The coupé came down with a crash.

Men leaped from every direction.

In a moment the trunk compartment was open...

It was full of firewood.

Ferriss Adams sagged. He would have fallen if not for the Hemus twins.

“One, two, three, four, five—” Johnny kept flinging the sticks to the ground as he counted aloud.

Kowalczyk was there, too, beside Burney Hackett. His hands were still tied with a rope. He was gaping at the wood, his eyes glaring in the pink light.

“Fifteen, sixteen, seventeen—”

Samuel Sheare’s lips were moving.

“Twenty, twenty-one...”

Hubert Hemus stepped back. There was a look of enormous uncertainty on his gaunt face. He was blinking, grinding.

“Twenty-four,” said Johnny. “And that’s the last, good friends and kindly neighbors.”

Burney Hackett untied Josef Kowalczyk’s wrists.
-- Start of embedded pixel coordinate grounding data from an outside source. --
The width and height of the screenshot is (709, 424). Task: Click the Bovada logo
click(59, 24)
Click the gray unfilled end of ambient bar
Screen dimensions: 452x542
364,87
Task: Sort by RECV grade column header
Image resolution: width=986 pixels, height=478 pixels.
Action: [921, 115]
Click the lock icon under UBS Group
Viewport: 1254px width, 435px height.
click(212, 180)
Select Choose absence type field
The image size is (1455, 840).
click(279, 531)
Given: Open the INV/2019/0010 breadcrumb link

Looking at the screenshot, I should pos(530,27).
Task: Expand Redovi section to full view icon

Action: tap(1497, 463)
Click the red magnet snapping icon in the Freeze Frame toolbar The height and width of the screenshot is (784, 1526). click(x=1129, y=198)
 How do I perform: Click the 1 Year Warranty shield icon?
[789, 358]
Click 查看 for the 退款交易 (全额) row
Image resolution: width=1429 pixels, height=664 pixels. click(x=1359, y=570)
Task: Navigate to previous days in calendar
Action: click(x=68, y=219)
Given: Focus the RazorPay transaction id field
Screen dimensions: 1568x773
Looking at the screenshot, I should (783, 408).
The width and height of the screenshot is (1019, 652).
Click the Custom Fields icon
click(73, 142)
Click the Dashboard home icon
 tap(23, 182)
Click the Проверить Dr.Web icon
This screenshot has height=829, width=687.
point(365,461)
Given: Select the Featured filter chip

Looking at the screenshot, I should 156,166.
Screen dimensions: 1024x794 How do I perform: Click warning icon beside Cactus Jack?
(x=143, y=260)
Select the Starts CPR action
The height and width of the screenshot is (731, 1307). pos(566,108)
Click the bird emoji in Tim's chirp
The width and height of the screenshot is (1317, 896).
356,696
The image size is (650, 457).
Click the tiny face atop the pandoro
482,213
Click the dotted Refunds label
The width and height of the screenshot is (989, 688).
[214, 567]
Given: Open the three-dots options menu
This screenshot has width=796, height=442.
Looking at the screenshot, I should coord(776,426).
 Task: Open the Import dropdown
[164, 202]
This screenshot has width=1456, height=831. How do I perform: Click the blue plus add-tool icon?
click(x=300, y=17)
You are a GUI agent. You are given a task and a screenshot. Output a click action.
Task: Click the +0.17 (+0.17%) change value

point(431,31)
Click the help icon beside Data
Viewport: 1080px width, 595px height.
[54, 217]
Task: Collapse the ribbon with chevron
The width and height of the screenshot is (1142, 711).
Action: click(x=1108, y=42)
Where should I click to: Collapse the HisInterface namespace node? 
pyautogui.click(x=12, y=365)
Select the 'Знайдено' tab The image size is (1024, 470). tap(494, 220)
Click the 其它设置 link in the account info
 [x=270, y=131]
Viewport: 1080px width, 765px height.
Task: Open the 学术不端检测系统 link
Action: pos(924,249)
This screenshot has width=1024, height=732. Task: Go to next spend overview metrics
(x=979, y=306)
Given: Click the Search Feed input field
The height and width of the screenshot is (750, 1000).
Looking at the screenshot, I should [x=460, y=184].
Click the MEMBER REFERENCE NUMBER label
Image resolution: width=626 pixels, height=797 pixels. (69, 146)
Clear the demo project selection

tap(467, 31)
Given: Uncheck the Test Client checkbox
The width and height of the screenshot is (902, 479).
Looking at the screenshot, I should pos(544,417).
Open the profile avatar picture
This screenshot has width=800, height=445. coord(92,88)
He took the rope over to Ferriss Adams and the Hemus twins jammed Adams’s wrists together and Hackett tied them.

Hube Hemus turned away.

Slowly the people followed.

The peepers and chugarums were really going at it in the Hollow. A calf bawled in Orville Pangman’s cow barn; the Scotts’ dog was howling faintly at the moon. The street light above Berry’s Variety Store on the east corner lit up the deserted intersection.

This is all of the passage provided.